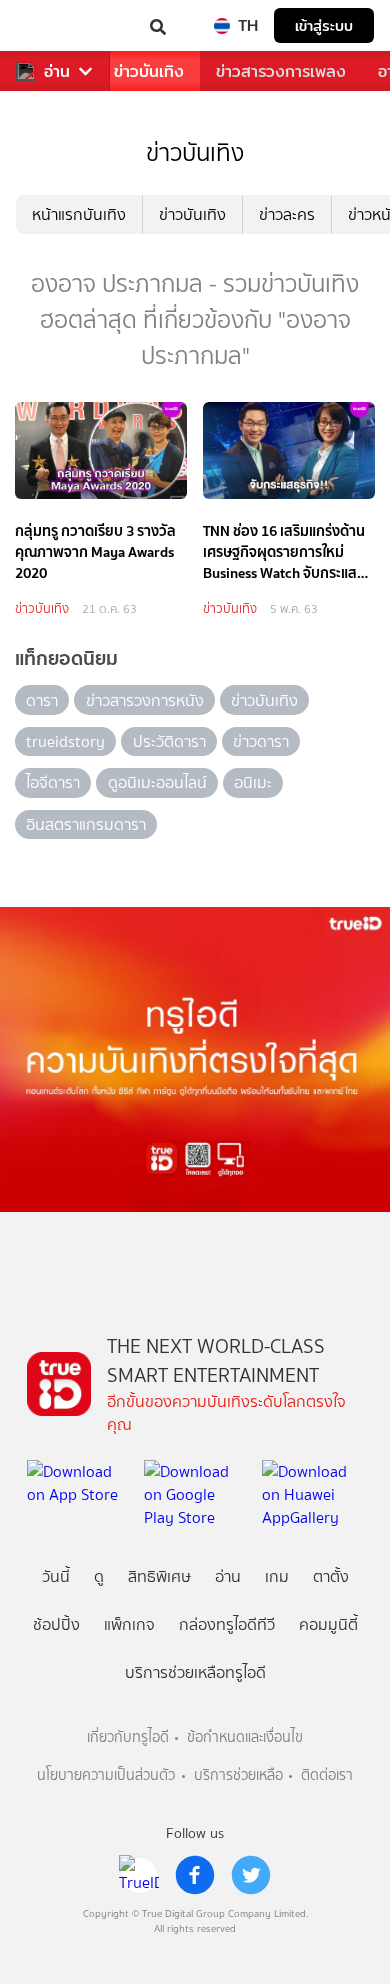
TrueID (56, 25)
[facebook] (195, 1875)
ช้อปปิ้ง (56, 1624)
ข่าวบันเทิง (149, 71)
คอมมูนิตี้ (328, 1624)
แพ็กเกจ (129, 1624)
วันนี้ (56, 1576)
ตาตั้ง (331, 1576)
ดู (99, 1576)
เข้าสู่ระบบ (324, 25)
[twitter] (251, 1875)
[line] (139, 1875)
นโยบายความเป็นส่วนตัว (106, 1775)
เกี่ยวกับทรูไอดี (128, 1737)
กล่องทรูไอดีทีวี (227, 1624)
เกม (277, 1576)
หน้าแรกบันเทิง (79, 214)
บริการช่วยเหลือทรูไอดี (195, 1672)
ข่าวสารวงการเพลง (281, 71)
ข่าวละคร (287, 214)
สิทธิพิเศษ (159, 1576)
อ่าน (57, 71)
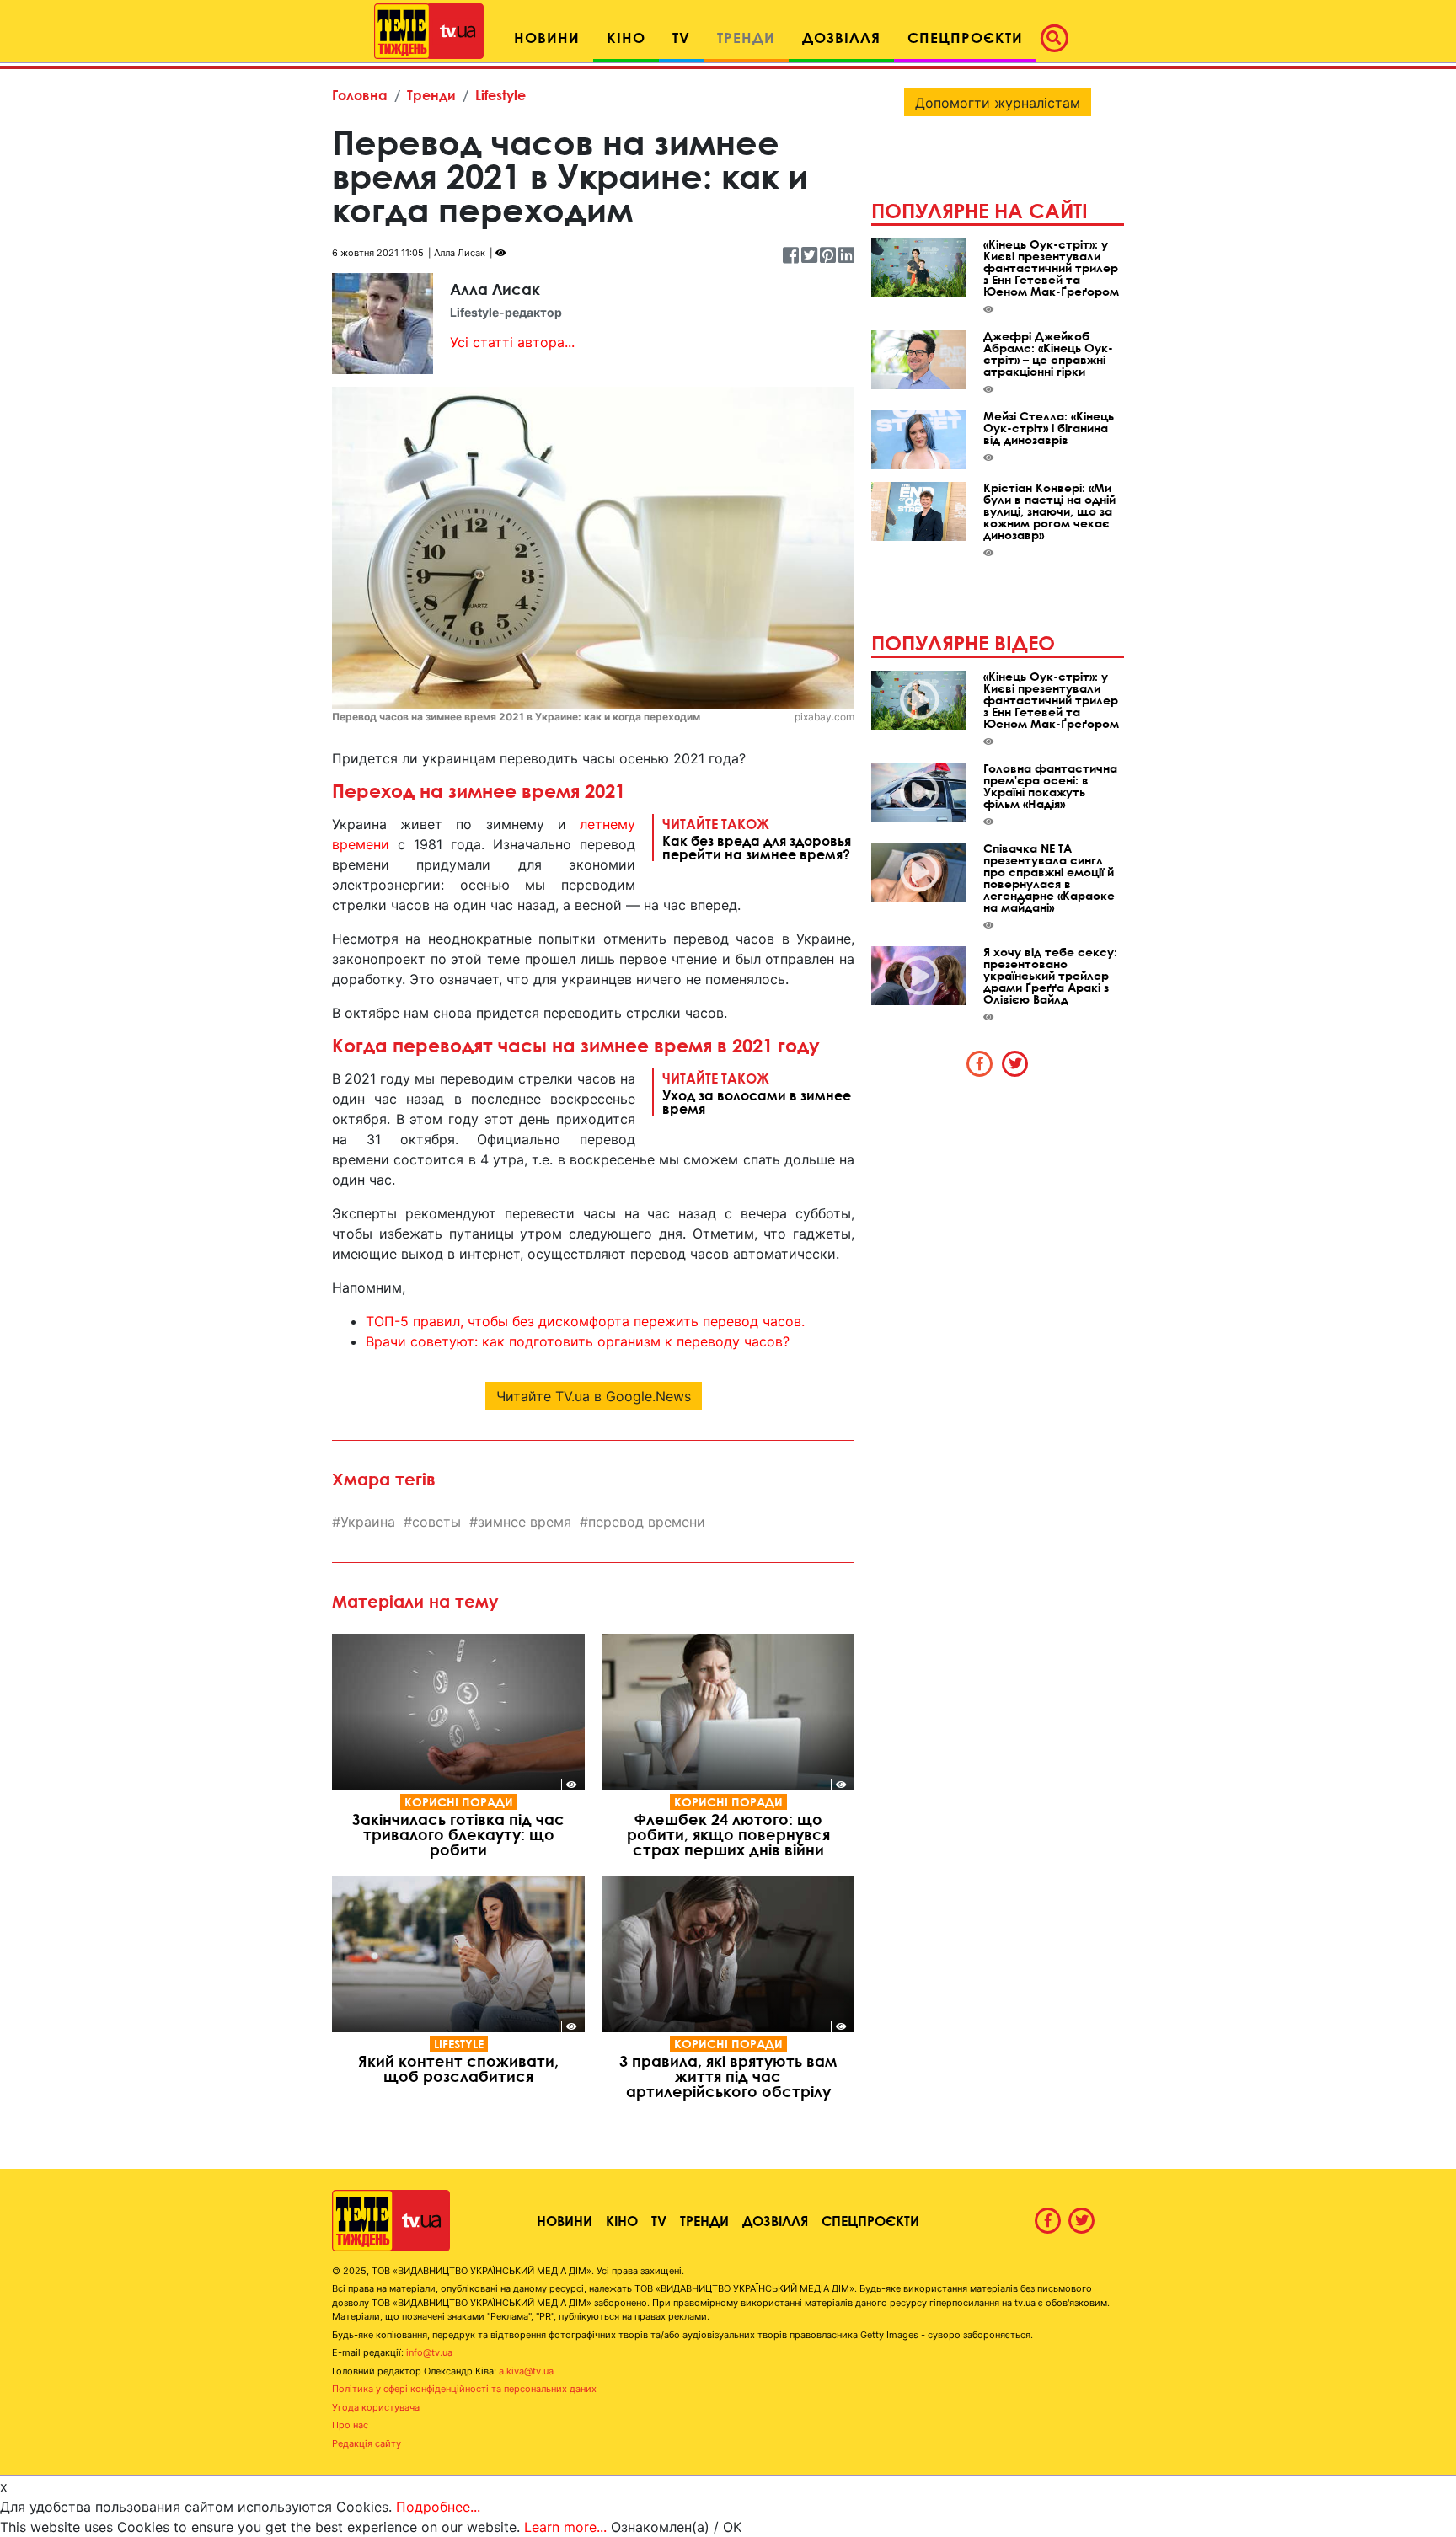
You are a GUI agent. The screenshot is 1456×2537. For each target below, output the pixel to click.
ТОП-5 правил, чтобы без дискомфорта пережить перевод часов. (585, 1321)
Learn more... (565, 2526)
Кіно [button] (626, 37)
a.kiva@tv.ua (526, 2371)
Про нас (350, 2425)
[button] (1059, 38)
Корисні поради (458, 1802)
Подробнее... (438, 2506)
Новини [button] (547, 37)
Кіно (622, 2221)
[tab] (980, 1063)
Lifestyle (500, 95)
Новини (564, 2221)
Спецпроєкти (870, 2221)
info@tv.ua (429, 2352)
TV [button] (681, 37)
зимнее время (524, 1521)
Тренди (431, 95)
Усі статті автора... (512, 342)
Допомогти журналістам (997, 102)
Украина (367, 1521)
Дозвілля (775, 2221)
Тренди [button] (746, 37)
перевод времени (646, 1521)
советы (436, 1521)
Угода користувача (376, 2407)
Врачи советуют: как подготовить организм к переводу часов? (578, 1341)
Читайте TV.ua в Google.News (593, 1396)
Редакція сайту (366, 2443)
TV (658, 2221)
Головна (360, 95)
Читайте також (756, 838)
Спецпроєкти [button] (965, 37)
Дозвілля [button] (841, 37)
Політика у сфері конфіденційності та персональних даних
..............................
Transcribe nothing except the lines from the one with "TV [button] (681, 37)" through the end of the data above, each exactly as it appears.

TV [button] (681, 37)
зимнее время (524, 1521)
Тренди (431, 95)
Усі статті автора... (512, 342)
Допомогти журналістам (997, 102)
Украина (367, 1521)
Дозвілля (775, 2221)
Тренди [button] (746, 37)
перевод времени (646, 1521)
советы (436, 1521)
Угода користувача (376, 2407)
Врачи советуют: как подготовить организм к переводу часов? (578, 1341)
Читайте TV.ua в Google.News (593, 1396)
Редакція сайту (366, 2443)
TV (658, 2221)
Головна (360, 95)
Читайте також (756, 838)
Спецпроєкти [button] (965, 37)
Дозвілля [button] (841, 37)
Політика у сфері конфіденційності та персональних даних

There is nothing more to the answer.